LISTED RECORDS:
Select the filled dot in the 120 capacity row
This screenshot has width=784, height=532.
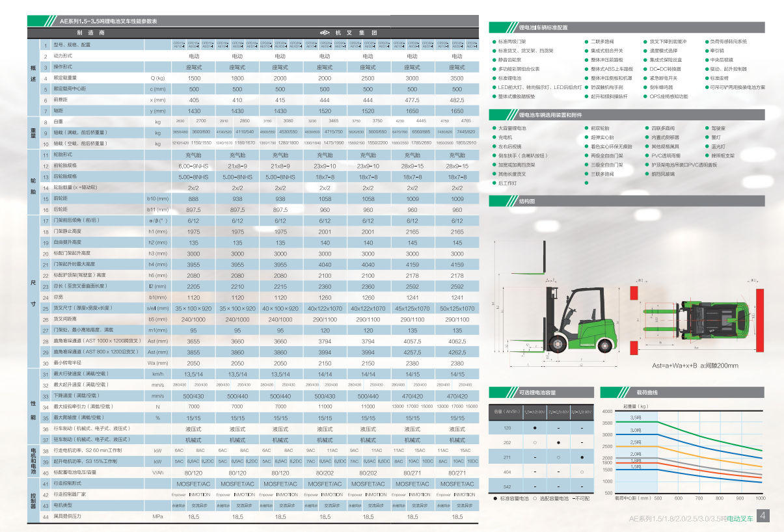coord(534,428)
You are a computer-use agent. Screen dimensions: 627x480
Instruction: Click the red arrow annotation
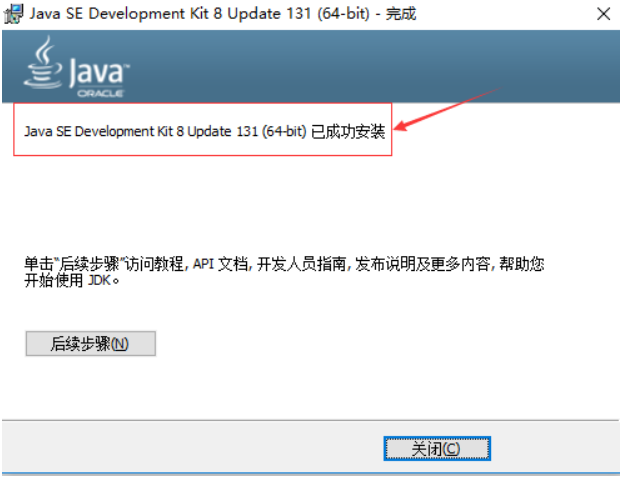[448, 109]
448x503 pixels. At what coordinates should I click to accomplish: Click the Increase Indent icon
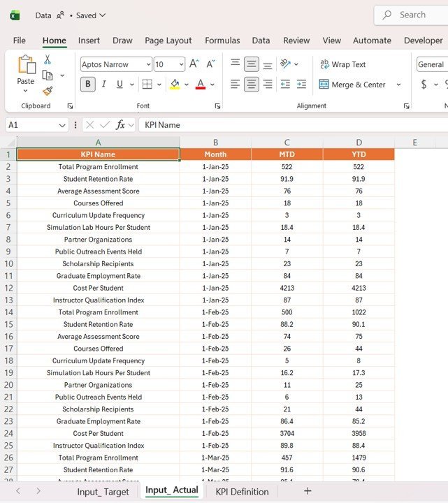301,85
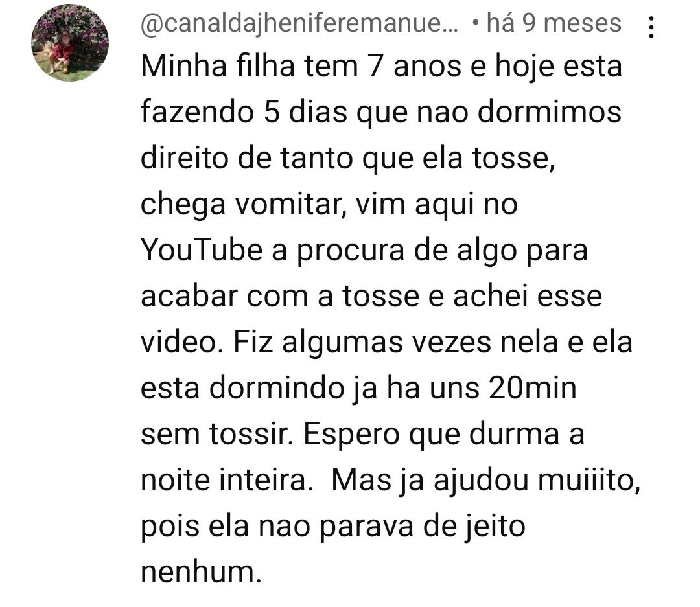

WORK TO COMPLETE: Word for word, write out the whole listing, keeping none of the pictures.

SOLUTION TO THE PROBLEM:
Select the filled dot in the 120 capacity row
This screenshot has width=784, height=532.
coord(534,428)
You are a computer-use agent. Screen dimensions: 627x480
Instruction: Click the red arrow annotation
[448, 109]
448x503 pixels. At what coordinates should I click to accomplish: Click the Increase Indent icon
301,85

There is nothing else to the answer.